Florida also asserts that the statute is rationally related to its

interest in promoting public morality both in the context of child rearing

and in the context of determining which types of households should be

accorded legal recognition as families. Appellants respond that public

morality cannot serve as a legitimate state interest. Because of our

conclusion that Florida’s interest in promoting married-couple adoption

provides a rational basis, it is unnecessary for us to resolve the question.

We do note, however, the Supreme Court’s conclusion that there is not

only a legitimate interest, but “a substantial government interest in

protecting order and morality,” Barnes v. Glen Theatre, Inc., 501 U.S.

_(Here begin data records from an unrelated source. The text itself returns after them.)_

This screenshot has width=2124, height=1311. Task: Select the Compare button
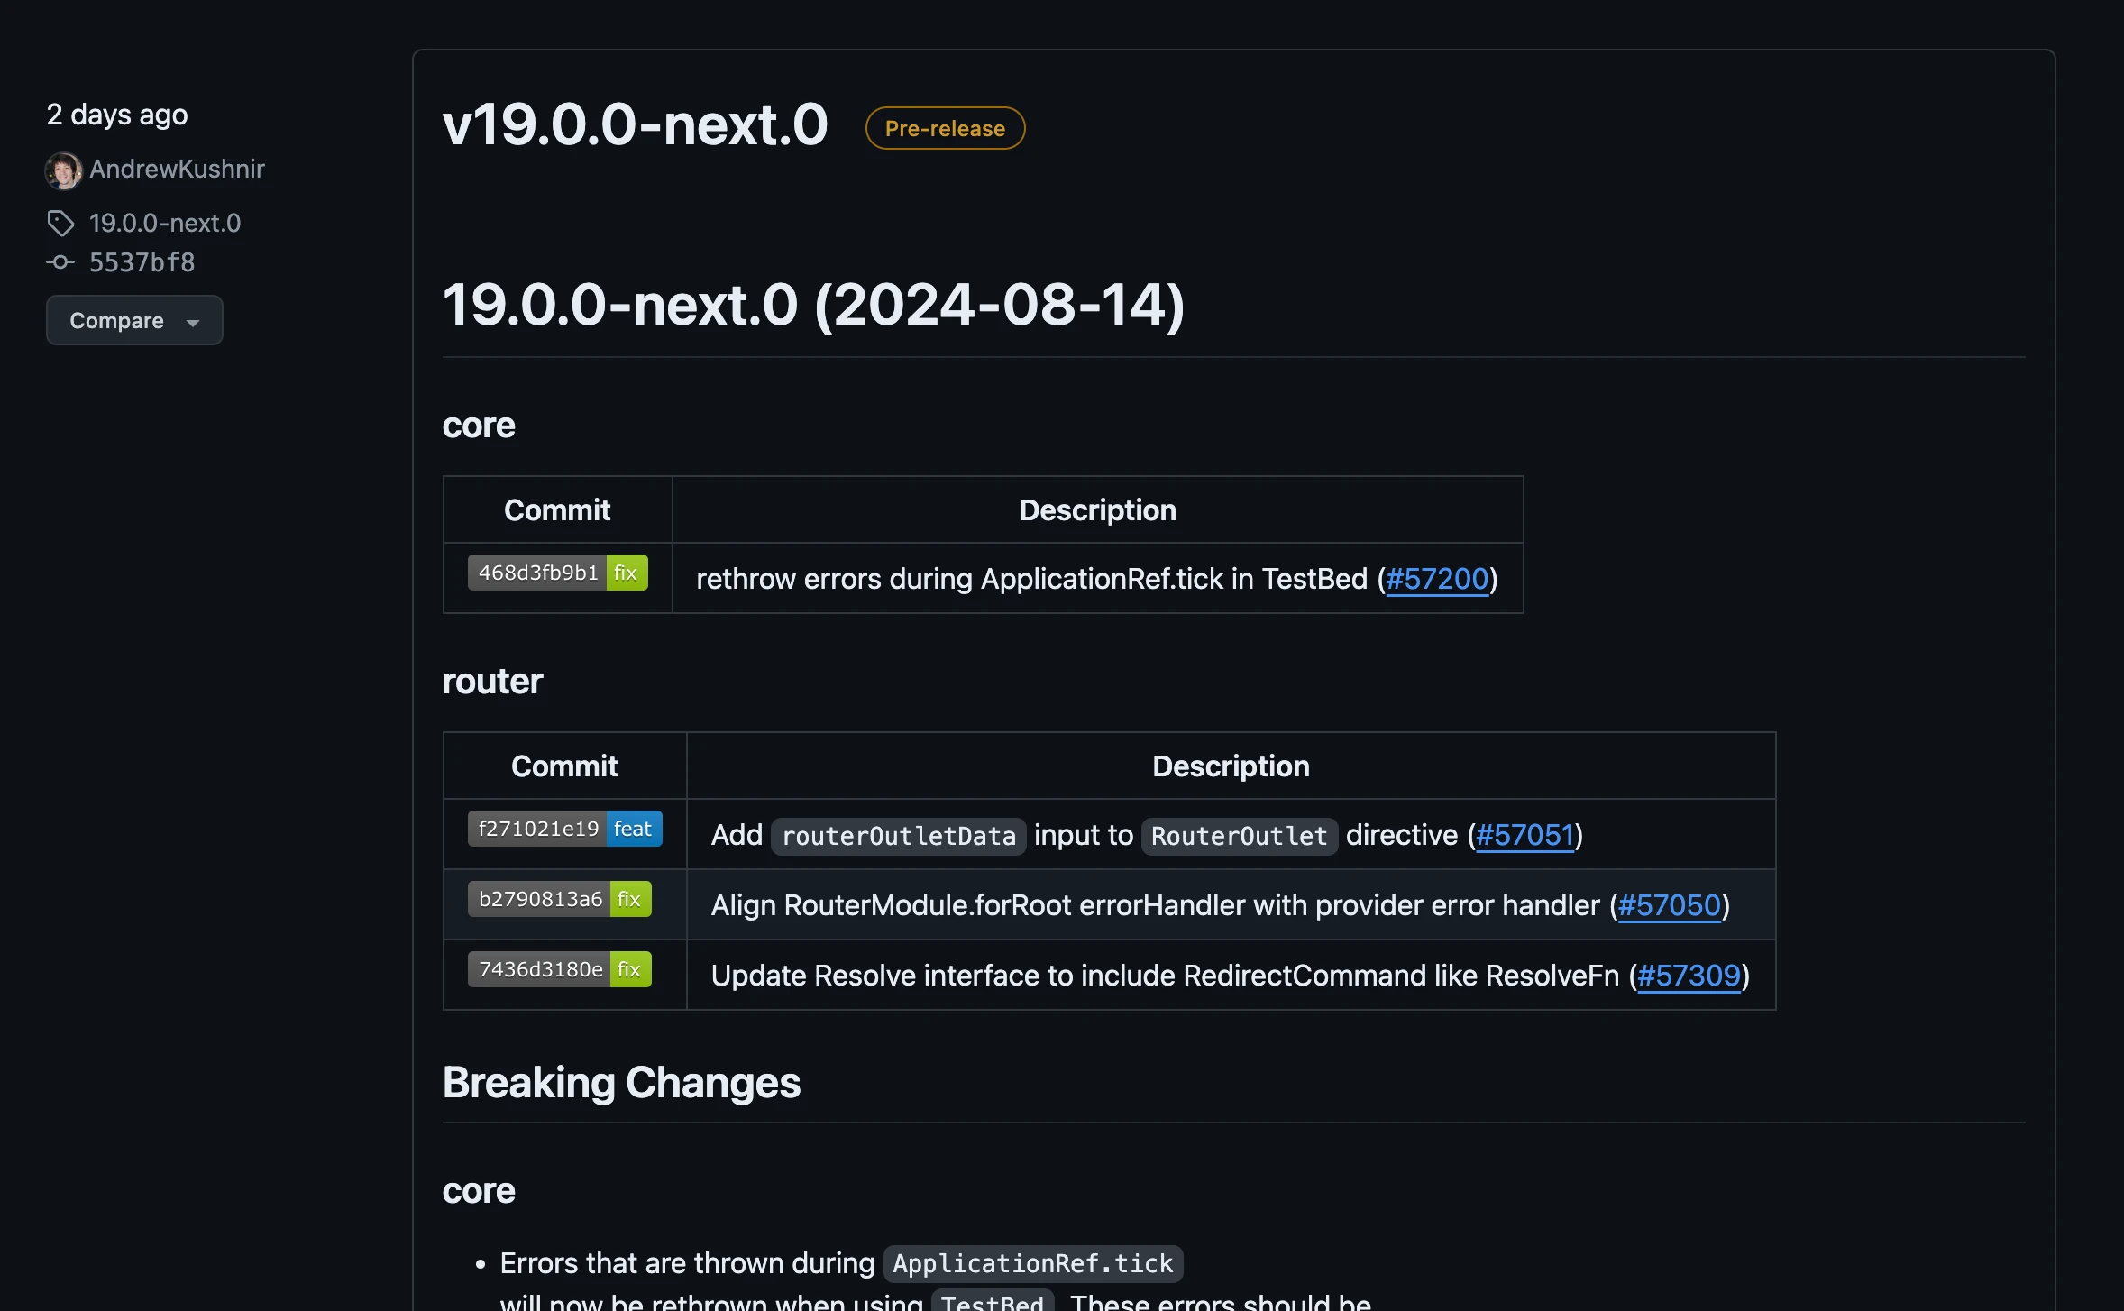pos(135,320)
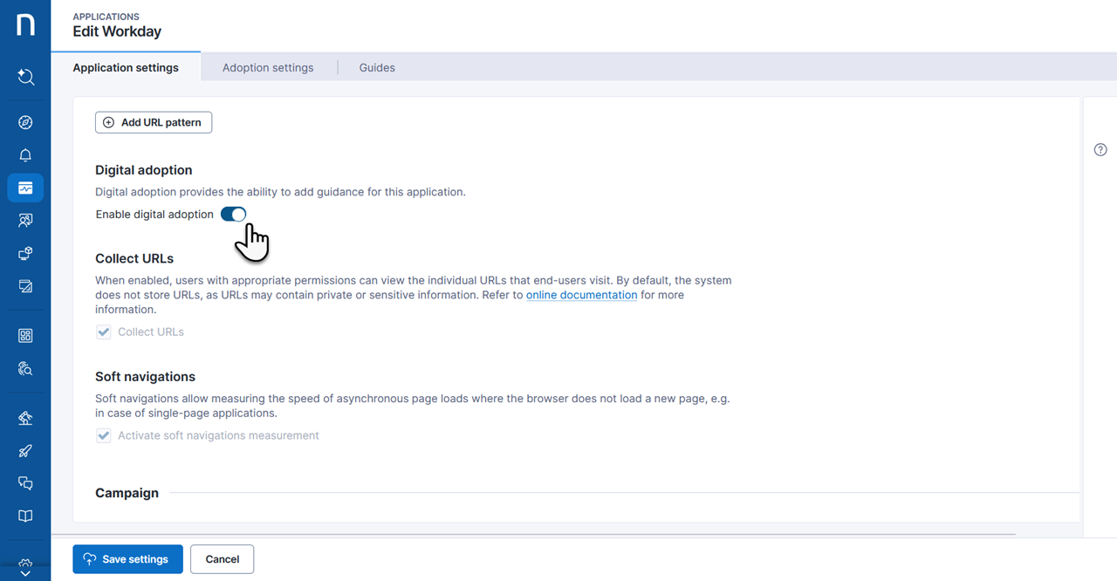Open the online documentation link
Viewport: 1117px width, 581px height.
point(581,295)
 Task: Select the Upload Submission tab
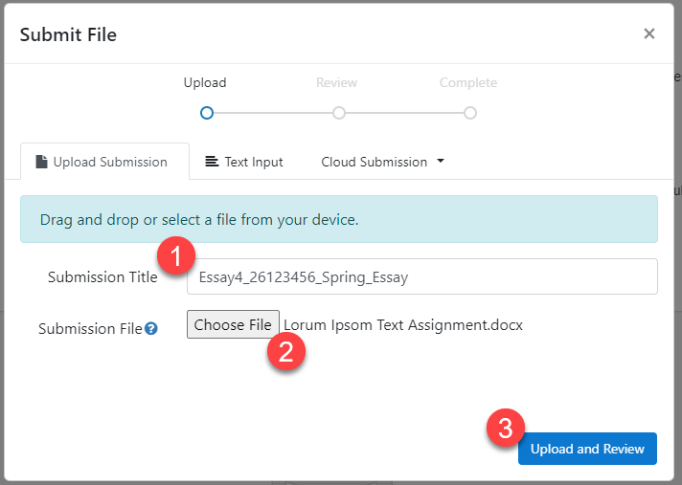coord(101,162)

560, 569, 111 S. Ct. 2456, 2462, 115 L. Ed. 2d 504 (1991), and its

observation that “[i]n a democratic society legislatures, not courts, are

constituted to respond to the will and consequently the moral values of

the people.” Gregg v. Georgia, 428 U.S. 153, 175, 96 S. Ct. 2909, 2926,

49 L. Ed. 2d 859 (1976) (plurality opinion) (citation omitted).

We also note that our own recent precedent has unequivocally

affirmed the furtherance of public morality as a legitimate state interest.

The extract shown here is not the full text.